PROBLEM DETAILS | Put every line of the listing below into a numbered list, omitting blank lines. Exclude the pictures from the output.

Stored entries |
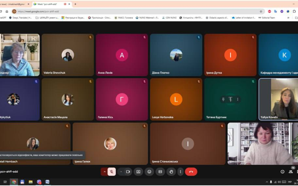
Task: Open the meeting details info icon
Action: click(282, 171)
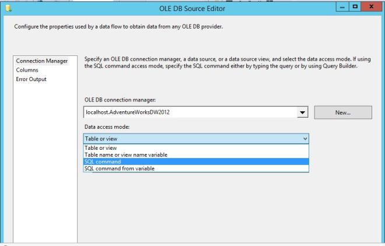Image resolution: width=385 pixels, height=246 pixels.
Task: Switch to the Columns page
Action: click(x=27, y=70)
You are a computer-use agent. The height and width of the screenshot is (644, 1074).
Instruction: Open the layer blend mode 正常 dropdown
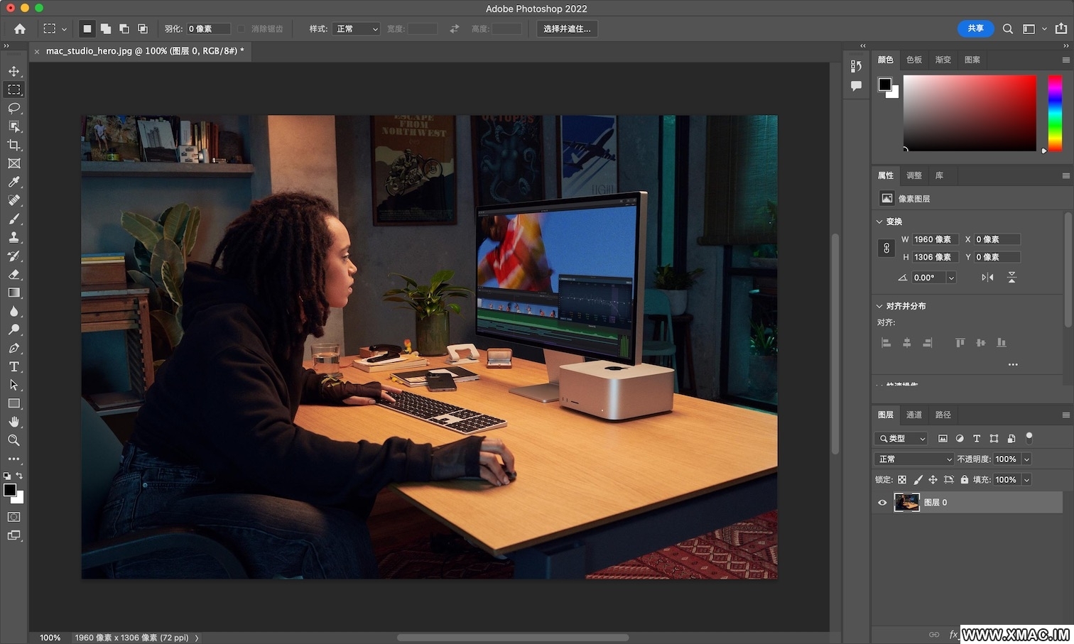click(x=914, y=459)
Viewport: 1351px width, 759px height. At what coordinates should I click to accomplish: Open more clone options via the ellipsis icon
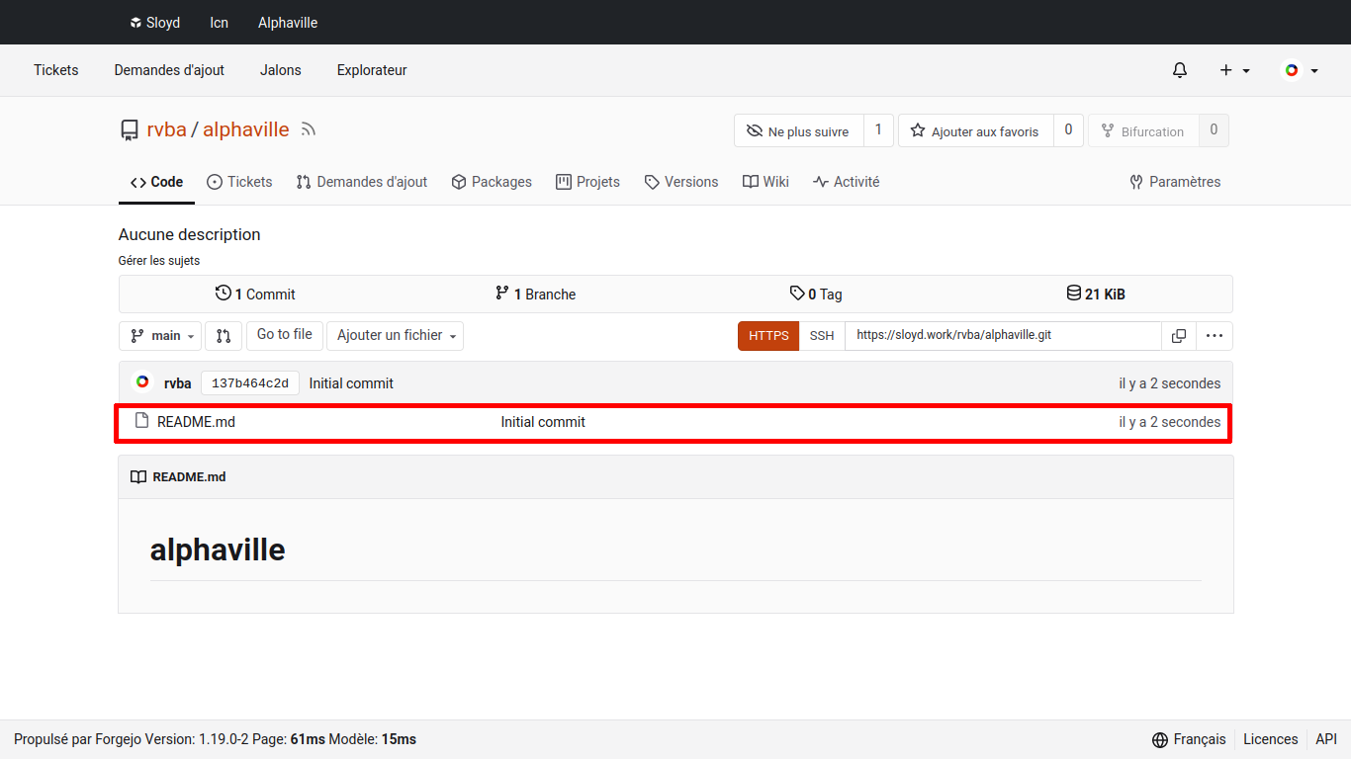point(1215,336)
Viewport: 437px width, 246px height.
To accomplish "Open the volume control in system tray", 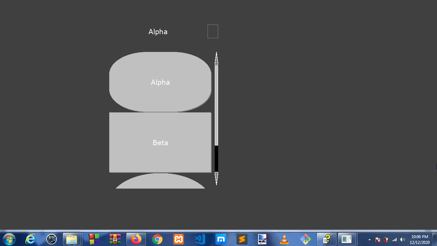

OUTPUT FOR THIS TASK |
1. Task: Open the meeting details info icon
2. Action: click(282, 171)
3. Image resolution: width=385 pixels, height=246 pixels.
4. Task: Switch to the Columns page
5. Action: click(x=27, y=70)
6. You are a computer-use agent. The height and width of the screenshot is (644, 1074).
7. Instruction: Open the layer blend mode 正常 dropdown
8. click(x=914, y=459)
9. Viewport: 1351px width, 759px height. At what coordinates should I click to accomplish: Open more clone options via the ellipsis icon
10. point(1215,336)
11. Viewport: 437px width, 246px height.
12. To accomplish "Open the volume control in system tray", 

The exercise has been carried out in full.